_EXERCISE DIRECTIONS_.
Find the word "computer" in the data below and copy each line that holds it.

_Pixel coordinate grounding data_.
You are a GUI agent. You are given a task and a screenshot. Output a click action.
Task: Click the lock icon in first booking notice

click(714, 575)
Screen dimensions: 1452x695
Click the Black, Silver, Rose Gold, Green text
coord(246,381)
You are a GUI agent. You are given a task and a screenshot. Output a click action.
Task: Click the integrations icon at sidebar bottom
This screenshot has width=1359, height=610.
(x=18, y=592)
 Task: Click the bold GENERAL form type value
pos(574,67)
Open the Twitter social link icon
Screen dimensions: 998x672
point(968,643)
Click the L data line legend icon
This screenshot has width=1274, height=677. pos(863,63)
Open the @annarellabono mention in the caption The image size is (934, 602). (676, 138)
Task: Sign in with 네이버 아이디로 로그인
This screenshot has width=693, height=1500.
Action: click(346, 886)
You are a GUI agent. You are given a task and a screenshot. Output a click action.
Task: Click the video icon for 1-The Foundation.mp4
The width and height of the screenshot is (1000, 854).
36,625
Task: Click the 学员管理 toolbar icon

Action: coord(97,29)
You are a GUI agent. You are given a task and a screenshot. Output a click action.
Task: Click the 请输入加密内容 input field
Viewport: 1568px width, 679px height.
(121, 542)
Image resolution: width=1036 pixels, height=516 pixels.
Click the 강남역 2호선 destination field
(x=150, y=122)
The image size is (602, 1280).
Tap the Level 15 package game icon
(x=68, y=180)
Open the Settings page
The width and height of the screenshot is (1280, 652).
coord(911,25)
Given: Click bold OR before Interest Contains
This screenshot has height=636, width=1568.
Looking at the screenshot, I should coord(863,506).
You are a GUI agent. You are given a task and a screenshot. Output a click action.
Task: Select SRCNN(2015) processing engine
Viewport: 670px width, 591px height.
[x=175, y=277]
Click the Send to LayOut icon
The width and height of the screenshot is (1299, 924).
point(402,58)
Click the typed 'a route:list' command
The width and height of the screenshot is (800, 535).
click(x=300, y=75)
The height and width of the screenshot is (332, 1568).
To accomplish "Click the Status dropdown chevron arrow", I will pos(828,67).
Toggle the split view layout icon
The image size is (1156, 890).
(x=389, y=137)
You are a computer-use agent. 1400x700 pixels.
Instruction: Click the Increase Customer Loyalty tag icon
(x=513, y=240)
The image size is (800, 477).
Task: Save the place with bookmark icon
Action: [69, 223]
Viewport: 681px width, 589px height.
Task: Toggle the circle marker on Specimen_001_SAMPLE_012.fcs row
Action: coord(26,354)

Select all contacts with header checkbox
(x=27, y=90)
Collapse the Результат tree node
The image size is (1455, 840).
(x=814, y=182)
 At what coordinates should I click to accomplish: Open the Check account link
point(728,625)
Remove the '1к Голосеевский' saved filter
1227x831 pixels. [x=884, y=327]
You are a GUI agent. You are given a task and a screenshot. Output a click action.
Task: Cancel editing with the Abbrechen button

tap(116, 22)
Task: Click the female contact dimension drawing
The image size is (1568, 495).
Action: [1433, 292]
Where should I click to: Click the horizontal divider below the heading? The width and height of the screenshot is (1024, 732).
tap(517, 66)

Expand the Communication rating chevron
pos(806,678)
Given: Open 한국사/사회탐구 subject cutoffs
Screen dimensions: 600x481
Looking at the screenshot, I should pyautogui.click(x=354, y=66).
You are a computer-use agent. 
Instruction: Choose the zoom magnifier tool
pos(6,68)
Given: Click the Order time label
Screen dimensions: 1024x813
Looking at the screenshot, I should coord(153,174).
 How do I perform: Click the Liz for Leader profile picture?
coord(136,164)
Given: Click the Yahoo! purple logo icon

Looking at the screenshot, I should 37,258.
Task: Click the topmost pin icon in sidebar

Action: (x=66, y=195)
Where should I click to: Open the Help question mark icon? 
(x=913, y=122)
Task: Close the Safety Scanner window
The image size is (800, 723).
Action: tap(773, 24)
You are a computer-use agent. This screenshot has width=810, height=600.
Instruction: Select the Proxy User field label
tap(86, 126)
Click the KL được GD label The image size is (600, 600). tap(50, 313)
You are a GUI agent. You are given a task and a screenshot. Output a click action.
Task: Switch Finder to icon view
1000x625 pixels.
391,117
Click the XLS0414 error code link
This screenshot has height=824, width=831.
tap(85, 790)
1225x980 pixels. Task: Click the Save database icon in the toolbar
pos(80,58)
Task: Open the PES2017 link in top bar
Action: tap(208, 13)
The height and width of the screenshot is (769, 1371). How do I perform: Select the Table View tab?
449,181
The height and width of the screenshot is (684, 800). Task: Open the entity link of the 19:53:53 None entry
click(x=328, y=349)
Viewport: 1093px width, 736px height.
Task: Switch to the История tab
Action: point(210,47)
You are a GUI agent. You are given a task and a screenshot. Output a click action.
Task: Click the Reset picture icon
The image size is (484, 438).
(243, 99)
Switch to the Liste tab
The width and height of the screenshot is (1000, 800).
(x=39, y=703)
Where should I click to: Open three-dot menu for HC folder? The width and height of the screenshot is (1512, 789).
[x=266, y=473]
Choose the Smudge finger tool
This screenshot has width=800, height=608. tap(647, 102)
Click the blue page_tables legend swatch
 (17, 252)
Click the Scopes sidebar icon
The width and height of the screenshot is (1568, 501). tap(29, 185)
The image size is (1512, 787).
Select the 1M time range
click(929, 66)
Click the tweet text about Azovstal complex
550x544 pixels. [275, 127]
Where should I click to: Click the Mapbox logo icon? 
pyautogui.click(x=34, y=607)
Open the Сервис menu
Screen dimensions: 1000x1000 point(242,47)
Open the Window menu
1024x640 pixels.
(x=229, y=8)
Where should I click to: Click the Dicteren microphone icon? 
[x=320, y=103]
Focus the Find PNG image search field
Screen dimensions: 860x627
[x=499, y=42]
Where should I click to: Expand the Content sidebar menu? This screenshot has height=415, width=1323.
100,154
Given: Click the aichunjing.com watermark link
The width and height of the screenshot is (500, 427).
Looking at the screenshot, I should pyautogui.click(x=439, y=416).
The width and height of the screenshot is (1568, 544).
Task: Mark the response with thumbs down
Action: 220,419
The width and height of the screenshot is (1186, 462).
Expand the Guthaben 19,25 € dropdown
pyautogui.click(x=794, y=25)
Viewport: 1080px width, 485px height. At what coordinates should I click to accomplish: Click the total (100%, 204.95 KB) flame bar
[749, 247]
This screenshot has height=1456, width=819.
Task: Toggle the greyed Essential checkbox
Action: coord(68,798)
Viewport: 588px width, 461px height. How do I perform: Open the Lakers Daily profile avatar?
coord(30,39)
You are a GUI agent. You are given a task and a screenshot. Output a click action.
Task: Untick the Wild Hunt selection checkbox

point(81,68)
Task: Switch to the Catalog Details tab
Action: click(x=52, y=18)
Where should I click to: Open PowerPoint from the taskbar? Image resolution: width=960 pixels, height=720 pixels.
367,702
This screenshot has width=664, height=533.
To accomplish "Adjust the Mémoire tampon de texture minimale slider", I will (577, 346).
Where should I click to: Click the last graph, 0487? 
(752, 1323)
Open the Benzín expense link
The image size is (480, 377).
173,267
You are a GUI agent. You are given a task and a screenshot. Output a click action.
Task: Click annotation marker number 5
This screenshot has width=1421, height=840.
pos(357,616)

_RESPONSE AREA_.
You are a computer-use agent. 1400x700 pixels.
You are a computer-use agent. 
You are a computer-use agent. This screenshot has width=810, height=600.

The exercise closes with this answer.